Aftermath and Missing Dad

March 1, 2012

O.K., I was wrong.  The feature film documentary winner for the Oscars was  Undefeated, the football movie.  Should have guessed, I guess.  Underdogs.  The easy sympathy for the African-American team.   A settled nonissue

But here’s the deal, the straight skinny, though it’s not anything critics will like to admit.

Once you’ve written positively about a film, you do get invested in it one way or another.  First lesson in non-attachment, but then the Buddha never had to come up with an opinion on deadline.

And once you do, you’re hanging out there forever.  You just gotta be right.   So I wrote about Pina, I wrote about Paradise Lost 3: Purgatory.   And when you do that, you’re hanging out there for the world/internet to see.  Your dog is in the fight.

But I had no dog in the fight of the winners of the documentary short contest, and would have been theoretically pleased to have any of those fine sounding films win, though it would have definitely been a trip to see former star Dorothy Hart who gave up her Hollywood career in order to enter a nunnery fly up the stairs in her habit, should God is the Bigger Elvis have won.  She sure was impressive on the Red Carpet; dignified and the lovely blue eyes the same.  Plus, you can’t beat black and white for a formal event.

Nor can you really find much more of a noble cause than to have a film about “Saving Face” i.e. the eponymous title for the short film about Pakistani women permanently scarred by deliberate acid throwing.  I heard Daniel Junge, the film’s director, speaking by Skype in New York before the awards  were announced, and he said he had heard about the work of Dr.
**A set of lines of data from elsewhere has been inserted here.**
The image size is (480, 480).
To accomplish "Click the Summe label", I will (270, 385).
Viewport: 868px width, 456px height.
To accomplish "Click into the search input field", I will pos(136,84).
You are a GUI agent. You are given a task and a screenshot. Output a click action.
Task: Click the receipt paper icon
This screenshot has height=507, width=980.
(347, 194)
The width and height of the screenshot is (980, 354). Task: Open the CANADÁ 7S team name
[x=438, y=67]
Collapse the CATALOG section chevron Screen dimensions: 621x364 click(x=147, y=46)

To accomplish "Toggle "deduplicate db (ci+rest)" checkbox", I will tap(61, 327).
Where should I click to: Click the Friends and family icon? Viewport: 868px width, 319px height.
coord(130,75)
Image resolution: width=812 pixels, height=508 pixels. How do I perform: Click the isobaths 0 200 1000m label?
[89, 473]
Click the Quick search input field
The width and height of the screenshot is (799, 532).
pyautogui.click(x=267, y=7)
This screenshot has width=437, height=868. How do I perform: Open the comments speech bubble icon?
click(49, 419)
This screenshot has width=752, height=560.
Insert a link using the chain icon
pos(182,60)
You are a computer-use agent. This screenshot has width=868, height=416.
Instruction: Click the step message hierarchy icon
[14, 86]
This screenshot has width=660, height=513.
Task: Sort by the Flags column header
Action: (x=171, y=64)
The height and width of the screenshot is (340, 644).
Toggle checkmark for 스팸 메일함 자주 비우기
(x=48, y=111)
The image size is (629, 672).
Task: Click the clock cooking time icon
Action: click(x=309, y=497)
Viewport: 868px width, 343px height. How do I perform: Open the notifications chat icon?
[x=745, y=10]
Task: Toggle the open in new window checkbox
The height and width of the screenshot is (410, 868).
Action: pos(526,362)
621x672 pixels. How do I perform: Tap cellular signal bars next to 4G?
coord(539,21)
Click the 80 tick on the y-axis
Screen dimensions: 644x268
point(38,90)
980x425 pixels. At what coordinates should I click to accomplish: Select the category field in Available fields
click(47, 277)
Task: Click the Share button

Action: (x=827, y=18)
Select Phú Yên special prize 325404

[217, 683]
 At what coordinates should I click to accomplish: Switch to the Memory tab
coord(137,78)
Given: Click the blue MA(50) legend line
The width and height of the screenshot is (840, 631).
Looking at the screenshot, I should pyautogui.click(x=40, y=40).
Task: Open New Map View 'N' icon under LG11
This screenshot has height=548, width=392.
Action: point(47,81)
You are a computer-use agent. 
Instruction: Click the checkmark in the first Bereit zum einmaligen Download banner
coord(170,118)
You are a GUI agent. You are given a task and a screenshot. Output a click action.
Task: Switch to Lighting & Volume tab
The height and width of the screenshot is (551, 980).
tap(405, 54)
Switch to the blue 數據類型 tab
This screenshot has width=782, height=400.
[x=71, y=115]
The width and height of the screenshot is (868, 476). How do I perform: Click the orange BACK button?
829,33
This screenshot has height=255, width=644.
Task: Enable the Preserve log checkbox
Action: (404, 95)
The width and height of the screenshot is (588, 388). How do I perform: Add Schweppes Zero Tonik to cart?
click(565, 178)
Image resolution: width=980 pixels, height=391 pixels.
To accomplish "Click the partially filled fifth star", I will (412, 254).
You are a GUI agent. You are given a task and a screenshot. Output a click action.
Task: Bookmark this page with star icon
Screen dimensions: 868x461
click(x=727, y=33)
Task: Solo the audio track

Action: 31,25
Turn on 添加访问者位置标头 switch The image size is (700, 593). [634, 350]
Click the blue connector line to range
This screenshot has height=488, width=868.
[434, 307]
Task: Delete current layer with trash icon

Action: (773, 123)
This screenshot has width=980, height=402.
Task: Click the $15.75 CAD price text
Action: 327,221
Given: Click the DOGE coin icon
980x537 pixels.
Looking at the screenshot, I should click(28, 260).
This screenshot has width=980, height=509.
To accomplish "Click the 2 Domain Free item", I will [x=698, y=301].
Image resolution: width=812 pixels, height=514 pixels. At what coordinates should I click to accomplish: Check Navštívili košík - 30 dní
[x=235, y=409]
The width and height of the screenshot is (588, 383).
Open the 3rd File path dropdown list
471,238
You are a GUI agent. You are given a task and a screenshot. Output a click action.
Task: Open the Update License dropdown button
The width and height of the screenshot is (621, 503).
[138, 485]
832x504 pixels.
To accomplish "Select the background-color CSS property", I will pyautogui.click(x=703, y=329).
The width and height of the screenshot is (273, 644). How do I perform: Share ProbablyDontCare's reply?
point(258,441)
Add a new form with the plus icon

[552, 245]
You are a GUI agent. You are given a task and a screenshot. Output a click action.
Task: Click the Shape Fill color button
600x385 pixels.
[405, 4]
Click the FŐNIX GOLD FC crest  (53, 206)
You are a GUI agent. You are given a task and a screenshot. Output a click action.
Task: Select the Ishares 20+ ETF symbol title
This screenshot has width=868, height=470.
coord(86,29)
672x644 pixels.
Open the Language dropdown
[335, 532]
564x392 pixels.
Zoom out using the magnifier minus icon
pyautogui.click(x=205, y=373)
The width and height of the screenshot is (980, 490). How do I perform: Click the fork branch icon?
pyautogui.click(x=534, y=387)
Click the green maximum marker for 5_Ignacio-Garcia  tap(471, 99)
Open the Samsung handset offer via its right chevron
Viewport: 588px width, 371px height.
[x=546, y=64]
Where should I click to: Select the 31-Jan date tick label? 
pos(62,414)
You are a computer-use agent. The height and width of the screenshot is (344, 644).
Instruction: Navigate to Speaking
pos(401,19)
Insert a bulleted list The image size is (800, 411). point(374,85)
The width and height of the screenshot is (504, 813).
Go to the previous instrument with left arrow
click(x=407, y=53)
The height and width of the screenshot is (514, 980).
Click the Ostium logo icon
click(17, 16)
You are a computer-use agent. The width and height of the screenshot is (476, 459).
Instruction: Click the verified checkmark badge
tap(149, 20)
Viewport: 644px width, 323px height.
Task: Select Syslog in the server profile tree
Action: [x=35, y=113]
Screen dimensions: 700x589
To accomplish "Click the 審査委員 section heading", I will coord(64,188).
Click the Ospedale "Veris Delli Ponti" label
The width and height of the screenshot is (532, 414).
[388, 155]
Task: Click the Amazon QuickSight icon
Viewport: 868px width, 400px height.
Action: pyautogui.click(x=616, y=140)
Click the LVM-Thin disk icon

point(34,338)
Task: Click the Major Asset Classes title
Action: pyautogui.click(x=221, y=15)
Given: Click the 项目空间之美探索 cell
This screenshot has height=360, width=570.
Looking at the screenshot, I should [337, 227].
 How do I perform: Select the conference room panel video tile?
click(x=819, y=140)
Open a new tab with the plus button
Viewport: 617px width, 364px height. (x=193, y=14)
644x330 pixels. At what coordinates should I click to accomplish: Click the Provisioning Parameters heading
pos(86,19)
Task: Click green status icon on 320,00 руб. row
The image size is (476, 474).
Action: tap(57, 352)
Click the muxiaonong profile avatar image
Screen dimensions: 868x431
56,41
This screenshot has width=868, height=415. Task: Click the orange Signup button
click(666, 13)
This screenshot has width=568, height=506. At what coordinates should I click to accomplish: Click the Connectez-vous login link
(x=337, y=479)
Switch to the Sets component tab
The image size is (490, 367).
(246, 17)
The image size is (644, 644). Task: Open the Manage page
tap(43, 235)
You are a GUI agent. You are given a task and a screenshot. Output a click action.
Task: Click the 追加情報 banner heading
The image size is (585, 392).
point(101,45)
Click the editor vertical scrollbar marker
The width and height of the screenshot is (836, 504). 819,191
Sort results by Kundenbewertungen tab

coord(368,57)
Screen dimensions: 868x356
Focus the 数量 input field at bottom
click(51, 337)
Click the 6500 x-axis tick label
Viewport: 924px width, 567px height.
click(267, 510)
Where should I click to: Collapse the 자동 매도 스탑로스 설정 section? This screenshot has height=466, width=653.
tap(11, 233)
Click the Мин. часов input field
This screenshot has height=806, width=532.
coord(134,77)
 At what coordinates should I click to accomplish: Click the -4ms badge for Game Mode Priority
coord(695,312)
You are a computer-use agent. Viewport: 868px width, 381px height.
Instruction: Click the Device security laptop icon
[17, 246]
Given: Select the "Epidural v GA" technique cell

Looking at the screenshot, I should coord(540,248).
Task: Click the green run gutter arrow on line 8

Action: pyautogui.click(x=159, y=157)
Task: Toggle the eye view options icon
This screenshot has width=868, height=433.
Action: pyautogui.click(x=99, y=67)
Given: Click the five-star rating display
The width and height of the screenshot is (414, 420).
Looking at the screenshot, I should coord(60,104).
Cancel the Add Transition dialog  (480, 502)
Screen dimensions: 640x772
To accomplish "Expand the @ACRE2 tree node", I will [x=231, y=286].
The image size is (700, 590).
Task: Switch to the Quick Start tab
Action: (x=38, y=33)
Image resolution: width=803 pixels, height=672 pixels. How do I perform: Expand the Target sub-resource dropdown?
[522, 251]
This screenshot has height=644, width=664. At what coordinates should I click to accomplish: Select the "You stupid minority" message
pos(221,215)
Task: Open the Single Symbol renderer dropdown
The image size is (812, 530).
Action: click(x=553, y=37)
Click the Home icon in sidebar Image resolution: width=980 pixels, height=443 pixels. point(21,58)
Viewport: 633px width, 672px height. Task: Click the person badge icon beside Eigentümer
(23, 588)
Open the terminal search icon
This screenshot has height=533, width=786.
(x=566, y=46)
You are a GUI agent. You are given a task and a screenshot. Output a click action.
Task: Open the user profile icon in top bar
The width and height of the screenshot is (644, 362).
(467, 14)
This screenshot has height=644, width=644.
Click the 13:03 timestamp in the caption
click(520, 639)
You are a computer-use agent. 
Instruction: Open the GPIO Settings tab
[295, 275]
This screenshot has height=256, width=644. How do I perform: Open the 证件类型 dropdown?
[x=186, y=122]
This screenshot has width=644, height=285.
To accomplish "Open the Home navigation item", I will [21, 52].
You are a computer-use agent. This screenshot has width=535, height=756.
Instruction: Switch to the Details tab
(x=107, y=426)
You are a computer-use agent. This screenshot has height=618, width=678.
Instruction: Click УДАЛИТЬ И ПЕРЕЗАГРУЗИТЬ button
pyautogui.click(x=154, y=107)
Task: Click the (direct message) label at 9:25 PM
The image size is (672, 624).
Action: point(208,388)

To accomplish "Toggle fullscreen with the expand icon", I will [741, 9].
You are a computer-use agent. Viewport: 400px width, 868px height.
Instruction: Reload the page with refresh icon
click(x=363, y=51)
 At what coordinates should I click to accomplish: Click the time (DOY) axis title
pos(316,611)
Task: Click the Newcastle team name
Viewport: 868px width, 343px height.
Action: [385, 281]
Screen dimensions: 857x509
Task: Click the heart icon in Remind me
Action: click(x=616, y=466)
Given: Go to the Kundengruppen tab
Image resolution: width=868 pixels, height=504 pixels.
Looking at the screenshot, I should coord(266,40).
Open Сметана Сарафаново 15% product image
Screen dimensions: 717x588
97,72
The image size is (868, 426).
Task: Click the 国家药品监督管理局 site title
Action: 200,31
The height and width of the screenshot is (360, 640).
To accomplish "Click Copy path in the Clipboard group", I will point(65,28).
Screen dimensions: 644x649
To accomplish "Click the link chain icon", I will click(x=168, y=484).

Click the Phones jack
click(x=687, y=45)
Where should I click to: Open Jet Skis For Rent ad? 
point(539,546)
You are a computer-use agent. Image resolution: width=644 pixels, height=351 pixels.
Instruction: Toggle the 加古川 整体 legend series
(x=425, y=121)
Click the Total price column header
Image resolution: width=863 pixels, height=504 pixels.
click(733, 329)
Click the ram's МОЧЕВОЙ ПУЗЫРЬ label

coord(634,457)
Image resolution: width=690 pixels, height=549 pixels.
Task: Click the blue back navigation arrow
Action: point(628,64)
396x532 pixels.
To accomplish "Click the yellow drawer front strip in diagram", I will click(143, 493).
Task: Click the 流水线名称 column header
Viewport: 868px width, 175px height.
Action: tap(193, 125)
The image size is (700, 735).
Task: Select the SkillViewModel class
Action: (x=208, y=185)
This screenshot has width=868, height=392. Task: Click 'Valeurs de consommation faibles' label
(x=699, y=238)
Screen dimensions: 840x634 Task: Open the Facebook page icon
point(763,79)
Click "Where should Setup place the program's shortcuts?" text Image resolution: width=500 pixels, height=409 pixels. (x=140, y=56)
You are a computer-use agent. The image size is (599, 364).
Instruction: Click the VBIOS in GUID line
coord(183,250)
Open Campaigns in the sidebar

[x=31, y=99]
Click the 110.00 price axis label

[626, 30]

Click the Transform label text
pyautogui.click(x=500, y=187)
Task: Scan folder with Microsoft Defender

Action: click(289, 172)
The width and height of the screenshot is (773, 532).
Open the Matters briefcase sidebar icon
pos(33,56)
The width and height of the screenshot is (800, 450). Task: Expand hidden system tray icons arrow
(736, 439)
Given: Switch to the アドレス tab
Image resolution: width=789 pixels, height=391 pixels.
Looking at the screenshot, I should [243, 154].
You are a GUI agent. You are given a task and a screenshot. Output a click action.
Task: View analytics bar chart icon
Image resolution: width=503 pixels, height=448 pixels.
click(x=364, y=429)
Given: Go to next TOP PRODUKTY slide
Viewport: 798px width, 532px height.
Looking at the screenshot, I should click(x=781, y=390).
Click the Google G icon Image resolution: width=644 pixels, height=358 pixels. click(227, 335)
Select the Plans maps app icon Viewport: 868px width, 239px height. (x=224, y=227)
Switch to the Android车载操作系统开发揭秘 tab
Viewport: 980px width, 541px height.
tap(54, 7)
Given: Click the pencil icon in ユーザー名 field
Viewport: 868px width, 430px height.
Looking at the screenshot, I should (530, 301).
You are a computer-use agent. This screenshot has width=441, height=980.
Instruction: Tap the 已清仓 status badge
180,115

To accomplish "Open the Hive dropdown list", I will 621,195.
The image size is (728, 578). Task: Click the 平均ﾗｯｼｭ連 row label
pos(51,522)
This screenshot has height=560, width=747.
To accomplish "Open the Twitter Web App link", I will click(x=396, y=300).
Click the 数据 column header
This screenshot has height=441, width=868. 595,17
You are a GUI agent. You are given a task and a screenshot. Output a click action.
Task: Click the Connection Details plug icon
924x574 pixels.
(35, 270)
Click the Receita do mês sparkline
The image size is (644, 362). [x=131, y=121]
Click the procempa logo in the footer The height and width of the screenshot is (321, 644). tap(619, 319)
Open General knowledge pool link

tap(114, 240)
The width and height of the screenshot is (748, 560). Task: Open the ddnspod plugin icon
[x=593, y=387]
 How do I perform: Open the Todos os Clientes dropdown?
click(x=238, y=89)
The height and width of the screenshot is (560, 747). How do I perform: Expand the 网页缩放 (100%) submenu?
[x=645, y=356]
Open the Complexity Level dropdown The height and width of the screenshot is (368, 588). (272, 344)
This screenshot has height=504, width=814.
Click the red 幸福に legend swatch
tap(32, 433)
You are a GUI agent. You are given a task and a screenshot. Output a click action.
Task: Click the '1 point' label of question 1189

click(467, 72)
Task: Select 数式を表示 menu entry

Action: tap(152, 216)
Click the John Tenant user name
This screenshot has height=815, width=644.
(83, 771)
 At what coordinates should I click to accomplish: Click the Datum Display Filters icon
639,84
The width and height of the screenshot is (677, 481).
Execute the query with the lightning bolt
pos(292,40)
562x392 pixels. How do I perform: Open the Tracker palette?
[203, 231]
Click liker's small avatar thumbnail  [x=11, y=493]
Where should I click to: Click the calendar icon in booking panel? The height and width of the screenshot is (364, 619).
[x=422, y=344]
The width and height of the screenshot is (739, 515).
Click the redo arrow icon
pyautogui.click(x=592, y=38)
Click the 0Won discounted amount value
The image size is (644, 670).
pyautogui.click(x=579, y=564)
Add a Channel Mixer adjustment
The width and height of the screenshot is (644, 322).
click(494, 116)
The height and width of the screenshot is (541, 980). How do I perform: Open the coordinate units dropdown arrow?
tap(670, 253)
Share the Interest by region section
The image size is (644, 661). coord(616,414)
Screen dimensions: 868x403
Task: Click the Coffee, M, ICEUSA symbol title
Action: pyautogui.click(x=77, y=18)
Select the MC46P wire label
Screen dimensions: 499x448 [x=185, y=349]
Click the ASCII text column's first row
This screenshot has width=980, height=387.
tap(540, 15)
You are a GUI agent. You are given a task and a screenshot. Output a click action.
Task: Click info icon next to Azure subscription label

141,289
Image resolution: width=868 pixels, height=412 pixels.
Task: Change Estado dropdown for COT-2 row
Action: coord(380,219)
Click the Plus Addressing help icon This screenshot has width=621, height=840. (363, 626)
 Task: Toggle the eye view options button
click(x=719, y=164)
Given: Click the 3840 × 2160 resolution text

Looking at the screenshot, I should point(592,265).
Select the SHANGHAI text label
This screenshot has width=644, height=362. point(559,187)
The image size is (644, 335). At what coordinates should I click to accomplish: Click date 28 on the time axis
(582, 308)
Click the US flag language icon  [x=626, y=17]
Muhammad Jawad on the BBC, the plastic surgeon who treated high profile model Katie Piper when she was attacked with acid by a disgruntled boyfriend.  Jawed, who is from Pakistan, voluntarily started to treat Pakistani women who were  victims of similar crimes and who had acid thrown at them out of anger, revenge, or simply to tether them to their husbands or families.    Yes, by now all know of the “accidental” kerosene oil burnings and deaths in India primarily in order to get ride of some brides so get another, and her dowry.   But the deliberate acid throwing was not as well known.

If you had to choose, in some ways the deliberate disfigurement seems even more cruel, a kind of living death of the face.    Still, of this terrible practice,  Junge said, “We (including his producer Sharmeen Obaid-Chinoy, a Pakistani Canadian) managed to find a redemptive story within.” He also observed that over one hundred such acid attacks in Pakistan are reported every year.

The image I remember most from this film is that it is one of the victims who looks ashamed as we first see her wrapped, covering her disfigurement, to protect the viewer from looking at her.  And when Dr. Jawad gently takes her wrappings/bandages off  (much more needed than just a protective veil) she looks more worried for us, than for herself.  It is quite shocking, and also quite moving to see the gentle humanity of the doctor, as he asks in the most humane way possible, “so you were never treated for this at all at the time?”

Another has successfully brought a lawsuit case against her husband, but too many of the damages remain.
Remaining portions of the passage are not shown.